We attended the first two days of the three-day show and had meetings scheduled every thirty minutes during show hours, oftentimes double-booked to make the most of our time. It’s the same busy schedule every year because we want to make the most of being in the same building as our main outdoor editorial contacts.
We’ve become friends with many of the editors over the years, so in addition to working, it was great to catch up face to face and hear about their recent news and accomplishments, be it family related or an upcoming fishing trip. These relationships are what help to make work fun and build trust with each editor.
Relationships are key to succeeding in this profession – whether it’s developing a new friendship or cultivating an existing one. Below are three key points to remember about developing relationships during a tradeshow.
- Don’t do all of the talking. At every tradeshow there is usually a specific product or set of products to promote to editors for gear reviews and other potential coverage. While the new products are a priority, I try to begin the majority of my meetings by asking the editors what is new with them and what they’re working on. The conversation always comes full circle (ha, get it?) back to the new products (because that’s why everyone attends the show, to see new products), but it also gives me insight to the editor’s needs, so I can tailor my news to them moving forward.
- Smile and offer to help. In between meetings, I always notice people standing around, waiting for someone to acknowledge and help them. Usually they need help from the sales team or have other non-public relations related questions. As an ambassador of the brand, I always greet them and offer assistance, even if it’s just to find the right person to assist them. This almost always generates their appreciation and begins a great experience while in our client’s booth.

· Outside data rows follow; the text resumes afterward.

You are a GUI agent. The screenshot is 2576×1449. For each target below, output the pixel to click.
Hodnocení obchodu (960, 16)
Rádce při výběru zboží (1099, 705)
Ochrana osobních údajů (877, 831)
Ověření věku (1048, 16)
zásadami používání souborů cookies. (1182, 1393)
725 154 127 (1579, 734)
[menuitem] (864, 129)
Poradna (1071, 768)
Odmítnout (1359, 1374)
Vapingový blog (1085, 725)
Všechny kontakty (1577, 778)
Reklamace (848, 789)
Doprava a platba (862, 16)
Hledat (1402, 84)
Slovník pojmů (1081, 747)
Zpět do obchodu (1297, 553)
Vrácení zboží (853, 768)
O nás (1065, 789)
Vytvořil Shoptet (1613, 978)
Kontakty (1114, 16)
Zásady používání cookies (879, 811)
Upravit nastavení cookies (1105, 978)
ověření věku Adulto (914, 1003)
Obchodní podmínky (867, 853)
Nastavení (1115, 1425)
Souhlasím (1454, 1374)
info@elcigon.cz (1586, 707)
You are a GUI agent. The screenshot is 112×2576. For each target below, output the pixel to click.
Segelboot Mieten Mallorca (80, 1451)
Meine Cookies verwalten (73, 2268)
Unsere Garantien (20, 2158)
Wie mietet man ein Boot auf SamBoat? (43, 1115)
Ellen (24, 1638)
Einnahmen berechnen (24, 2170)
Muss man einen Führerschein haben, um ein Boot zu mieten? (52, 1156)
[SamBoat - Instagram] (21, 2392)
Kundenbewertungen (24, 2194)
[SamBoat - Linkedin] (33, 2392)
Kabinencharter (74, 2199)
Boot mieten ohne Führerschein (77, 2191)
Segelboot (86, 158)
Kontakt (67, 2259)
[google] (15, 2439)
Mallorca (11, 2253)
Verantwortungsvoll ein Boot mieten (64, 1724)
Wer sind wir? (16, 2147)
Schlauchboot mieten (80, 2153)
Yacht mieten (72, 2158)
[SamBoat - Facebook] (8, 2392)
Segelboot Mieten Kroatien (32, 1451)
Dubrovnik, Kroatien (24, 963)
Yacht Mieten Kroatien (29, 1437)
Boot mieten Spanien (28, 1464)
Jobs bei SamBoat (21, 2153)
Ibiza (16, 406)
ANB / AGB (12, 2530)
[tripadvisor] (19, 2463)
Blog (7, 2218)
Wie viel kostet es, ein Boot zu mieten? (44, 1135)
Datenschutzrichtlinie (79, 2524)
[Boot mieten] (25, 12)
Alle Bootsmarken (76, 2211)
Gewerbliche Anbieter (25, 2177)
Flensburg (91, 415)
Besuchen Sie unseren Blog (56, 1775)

- Have fun. Luckily the brands I work with make this easy. This year we were asked to wear psychedelic t-shirts and hair scarves – two things I wasn’t sure about donning while I was working (mainly due to their 1970’s flair). It was a party theme and ultimately I played along and was glad I did – it brought additional interest to the tradeshow booth and created a great atmosphere during the show.
What tips have you found successful while attending tradeshows?